Guterres a rappelé que les énergies fossiles sont « un pari perdu ». Il a mis en avant la percée des énergies renouvelables, désormais « moins chères et plus rapides », mais a dénoncé les subventions massives encore accordées au pétrole et au Gaz.

Pour lui, limiter le réchauffement à 1.5 °C est encore possible, mais le temps est compté.

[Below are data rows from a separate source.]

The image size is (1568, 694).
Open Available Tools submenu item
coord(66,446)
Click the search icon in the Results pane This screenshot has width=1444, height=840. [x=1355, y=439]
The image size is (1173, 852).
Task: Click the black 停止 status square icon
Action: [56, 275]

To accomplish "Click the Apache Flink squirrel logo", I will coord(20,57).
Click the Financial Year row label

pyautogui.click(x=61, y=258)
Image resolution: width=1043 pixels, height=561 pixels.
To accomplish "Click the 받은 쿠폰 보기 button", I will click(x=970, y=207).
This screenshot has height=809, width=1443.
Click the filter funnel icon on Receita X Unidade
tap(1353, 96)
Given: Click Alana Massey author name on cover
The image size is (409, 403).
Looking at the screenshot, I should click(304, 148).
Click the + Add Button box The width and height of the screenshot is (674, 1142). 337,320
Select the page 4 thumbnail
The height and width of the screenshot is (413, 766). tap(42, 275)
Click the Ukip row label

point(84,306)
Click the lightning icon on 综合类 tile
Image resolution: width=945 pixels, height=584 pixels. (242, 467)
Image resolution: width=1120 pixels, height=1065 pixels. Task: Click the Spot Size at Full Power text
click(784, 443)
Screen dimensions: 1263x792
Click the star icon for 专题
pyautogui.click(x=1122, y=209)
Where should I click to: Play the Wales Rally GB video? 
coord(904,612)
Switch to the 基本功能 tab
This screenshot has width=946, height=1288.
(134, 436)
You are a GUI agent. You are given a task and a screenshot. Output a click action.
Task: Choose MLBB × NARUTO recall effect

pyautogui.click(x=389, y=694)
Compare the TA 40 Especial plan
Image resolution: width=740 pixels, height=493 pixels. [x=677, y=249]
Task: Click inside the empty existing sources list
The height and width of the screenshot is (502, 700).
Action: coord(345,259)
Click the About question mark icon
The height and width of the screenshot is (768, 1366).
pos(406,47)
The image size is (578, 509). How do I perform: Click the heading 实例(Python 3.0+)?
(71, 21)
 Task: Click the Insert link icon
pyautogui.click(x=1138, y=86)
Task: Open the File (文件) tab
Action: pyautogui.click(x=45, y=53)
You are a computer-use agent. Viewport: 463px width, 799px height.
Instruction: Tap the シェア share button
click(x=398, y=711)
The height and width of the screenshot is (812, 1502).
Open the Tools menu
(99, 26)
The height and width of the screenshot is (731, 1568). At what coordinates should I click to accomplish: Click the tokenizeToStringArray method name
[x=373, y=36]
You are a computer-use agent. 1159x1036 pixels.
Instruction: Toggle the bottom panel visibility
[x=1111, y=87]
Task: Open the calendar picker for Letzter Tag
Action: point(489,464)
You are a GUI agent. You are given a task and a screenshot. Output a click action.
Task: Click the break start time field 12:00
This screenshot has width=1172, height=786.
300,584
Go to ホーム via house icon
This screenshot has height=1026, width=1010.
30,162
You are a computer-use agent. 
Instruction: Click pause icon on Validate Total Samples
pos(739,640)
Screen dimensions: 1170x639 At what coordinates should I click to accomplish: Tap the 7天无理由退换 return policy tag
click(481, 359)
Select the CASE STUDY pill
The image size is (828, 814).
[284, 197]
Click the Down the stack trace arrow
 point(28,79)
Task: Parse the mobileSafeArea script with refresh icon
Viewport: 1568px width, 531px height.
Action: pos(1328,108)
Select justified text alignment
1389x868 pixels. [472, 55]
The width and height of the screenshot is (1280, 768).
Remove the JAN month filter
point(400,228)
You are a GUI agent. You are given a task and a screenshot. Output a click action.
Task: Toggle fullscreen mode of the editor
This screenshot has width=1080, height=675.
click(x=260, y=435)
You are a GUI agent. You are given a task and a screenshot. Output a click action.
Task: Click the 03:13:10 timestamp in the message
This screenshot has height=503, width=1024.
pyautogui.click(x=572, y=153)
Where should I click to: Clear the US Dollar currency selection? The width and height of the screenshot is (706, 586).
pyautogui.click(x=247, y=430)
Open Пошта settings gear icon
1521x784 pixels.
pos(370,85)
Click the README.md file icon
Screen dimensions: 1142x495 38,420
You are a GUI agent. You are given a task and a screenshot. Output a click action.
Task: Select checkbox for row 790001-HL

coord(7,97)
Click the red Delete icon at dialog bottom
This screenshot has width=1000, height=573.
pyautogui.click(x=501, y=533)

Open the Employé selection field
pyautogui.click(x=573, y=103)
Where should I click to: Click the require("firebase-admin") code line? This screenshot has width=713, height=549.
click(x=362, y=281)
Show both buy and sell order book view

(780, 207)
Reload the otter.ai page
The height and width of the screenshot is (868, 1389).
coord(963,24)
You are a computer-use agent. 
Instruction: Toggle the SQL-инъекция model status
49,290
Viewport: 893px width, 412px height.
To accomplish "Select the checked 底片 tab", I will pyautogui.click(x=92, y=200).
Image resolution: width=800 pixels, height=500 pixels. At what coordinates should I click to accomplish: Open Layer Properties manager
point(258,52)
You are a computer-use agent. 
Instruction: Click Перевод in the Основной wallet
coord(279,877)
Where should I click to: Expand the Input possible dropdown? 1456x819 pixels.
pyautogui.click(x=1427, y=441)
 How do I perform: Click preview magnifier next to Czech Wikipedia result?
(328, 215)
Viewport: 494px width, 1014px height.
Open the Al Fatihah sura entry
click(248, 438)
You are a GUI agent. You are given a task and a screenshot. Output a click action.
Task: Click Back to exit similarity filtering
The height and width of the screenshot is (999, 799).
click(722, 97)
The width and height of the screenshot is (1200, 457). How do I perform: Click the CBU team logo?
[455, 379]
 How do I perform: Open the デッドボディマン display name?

Il a appelé les pays du G20 à montrer l’exemple, en doublant les financement pour l’adaptation climatique et en mobilisant 1300 milliards de dollars par an d’ici en 2035 pour les pays en développement.

La justice climatique est présentée comme un choix moral : protéger les plus vulnérables qui paient le prix d’une crise qu’ils n’ont pas créée.

Mettre la technologie au service de l’humanité

Sur l’intelligence artificielle, Guterres a salué la création d’un Groupe scientifique international indépendant et d’un Dialogue mondial annuel sur sa gouvernance. Mais il a averti : « aucune machine ne doit décider de qui doit vivre ou mourir ».

Il a insisté sur la nécessité de normes universelles et de garde-fous. L’IA doit être un outil d’émancipation, pas de domination. Il a également plaidé pour que les pays en développement aient les moyens de produire et de contrôler leurs propres outils numériques, évitant un nouvel apartheid technologique.

Réformer l’ONU pour le XXIe siècle

Pour Guterres, l’ONU doit se renforcer afin de rester légitime et efficace. Il a défendu l’initiative ONU80 et présenté des propositions concrètes : un budge 2026 axé sur les résultats, des réformes de gouvernance et une meilleure coopération entre agences onusiennes.

Son constat est sans appel : le monde dépense 750 fois plus pour les armes que pour la paix. Cette disposition menace la raison d’être même de l’ONU.

« Nous ne devons jamais renoncer »

Le discours se conclut sur une note profondément personnelle. Guterres évoque son enfance sous la dictature, où « tout le monde était muselé par la peur ». Cette expérience l’a convaincu que « le véritable pouvoir naît des populations ».

Il exhorte les Etats à « faire ces choix maintenant » et promet de ne jamais abandonner : « Pour la paix. Pour la dignité. Pour la justice. Pour l’humanité. »

Cette exhortation finale transforme son discours en manifeste pour l’action collective. L’ONU, selon lui, n’est pas en crise : elle est à un tournant décisif.  Mais il est fort à parier que Donald Trump ne l’a pas entendu de cette oreille, ni de l’autre d’ailleurs.